START Excerpted text
Submitted by webmaster on
|Title||On the Development of Variable Size Batched Computation for Heterogeneous Parallel Architectures|
|Publication Type||Conference Paper|
|Year of Publication||2016|
|Authors||Abdelfattah, A., A. Haidar, S. Tomov, and J. Dongarra|
|Conference Name||The 17th IEEE International Workshop on Parallel and Distributed Scientific and Engineering Computing (PDSEC 2016), IPDPS 2016|
|Conference Location||Chicago, IL|
|Keywords||batched computation, GPUs, variable small sizes|
Many scientific applications, ranging from national security to medical advances, require solving a number of relatively small-size independent problems. As the size of each individual problem does not provide sufficient parallelism for the underlying hardware, especially accelerators, these problems must be solved concurrently as a batch in order to saturate the hardware with enough work, hence the name batched computation. A possible simplification is to assume a uniform size for all problems. However, real applications do not necessarily satisfy such assumption. Consequently, an efficient solution for variable-size batched computations is required.
This paper proposes a foundation for high performance variable-size batched matrix computation based on Graphics Processing Units (GPUs). Being throughput-oriented processors, GPUs favor regular computation and less divergence among threads, in order to achieve high performance. Therefore, the development of high performance numerical software for this kind of problems is challenging. As a case study, we developed efficient batched Cholesky factorization algorithms for relatively small matrices of different sizes. However, most of the strategies and the software developed, and in particular a set of variable size batched BLAS kernels, can be used in many other dense matrix factorizations, large scale sparse direct multifrontal solvers, and applications. We propose new interfaces and mechanisms to handle the irregular computation pattern on the GPU. According to the authors’ knowledge, this is the first attempt to develop high performance software for this class of problems. Using a K40c GPU, our performance tests show speedups of up to 2:5 against two Sandy Bridge CPUs (8-core each) running Intel MKL library.
END Excerpted text
List every author named in the paper listing above, in the order they appear. Rely only on the paper listing above.
START Dataset extract
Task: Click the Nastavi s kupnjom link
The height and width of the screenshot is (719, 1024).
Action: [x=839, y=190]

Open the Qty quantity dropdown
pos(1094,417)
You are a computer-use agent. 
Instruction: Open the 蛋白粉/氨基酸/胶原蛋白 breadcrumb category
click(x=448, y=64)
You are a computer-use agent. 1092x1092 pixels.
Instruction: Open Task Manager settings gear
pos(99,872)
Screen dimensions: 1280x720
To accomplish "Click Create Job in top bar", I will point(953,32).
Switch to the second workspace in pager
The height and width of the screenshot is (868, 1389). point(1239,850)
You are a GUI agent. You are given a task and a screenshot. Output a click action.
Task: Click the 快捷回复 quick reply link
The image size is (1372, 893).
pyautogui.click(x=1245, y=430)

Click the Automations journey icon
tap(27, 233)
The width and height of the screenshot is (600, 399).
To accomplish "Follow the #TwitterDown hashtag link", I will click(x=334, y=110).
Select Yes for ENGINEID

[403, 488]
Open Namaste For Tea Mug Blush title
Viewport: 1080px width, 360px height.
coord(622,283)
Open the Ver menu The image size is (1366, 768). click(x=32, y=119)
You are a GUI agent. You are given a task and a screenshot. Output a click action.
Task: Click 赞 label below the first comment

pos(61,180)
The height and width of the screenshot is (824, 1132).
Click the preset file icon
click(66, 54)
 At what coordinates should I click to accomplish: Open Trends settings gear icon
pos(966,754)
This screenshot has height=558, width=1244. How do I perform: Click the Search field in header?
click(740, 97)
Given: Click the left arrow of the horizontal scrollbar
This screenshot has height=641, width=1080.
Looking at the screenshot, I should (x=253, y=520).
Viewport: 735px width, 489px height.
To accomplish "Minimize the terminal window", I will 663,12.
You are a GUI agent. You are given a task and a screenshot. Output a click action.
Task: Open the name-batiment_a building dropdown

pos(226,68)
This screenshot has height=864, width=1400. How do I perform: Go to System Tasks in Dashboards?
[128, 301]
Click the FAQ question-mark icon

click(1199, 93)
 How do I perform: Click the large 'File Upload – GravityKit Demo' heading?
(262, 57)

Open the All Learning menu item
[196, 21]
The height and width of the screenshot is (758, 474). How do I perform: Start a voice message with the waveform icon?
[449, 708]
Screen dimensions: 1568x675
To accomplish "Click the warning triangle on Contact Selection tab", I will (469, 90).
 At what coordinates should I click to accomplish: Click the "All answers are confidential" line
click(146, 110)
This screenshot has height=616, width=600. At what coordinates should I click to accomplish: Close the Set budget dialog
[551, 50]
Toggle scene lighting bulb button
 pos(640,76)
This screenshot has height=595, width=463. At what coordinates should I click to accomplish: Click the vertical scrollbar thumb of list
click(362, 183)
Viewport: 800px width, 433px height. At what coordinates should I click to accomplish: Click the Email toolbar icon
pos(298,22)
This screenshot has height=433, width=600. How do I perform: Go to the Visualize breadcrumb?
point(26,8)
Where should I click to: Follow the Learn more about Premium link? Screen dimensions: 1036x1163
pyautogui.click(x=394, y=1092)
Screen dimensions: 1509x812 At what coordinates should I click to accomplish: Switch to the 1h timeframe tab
END Dataset extract
### Answer area
Abdelfattah, A.
A. Haidar
S. Tomov
J. Dongarra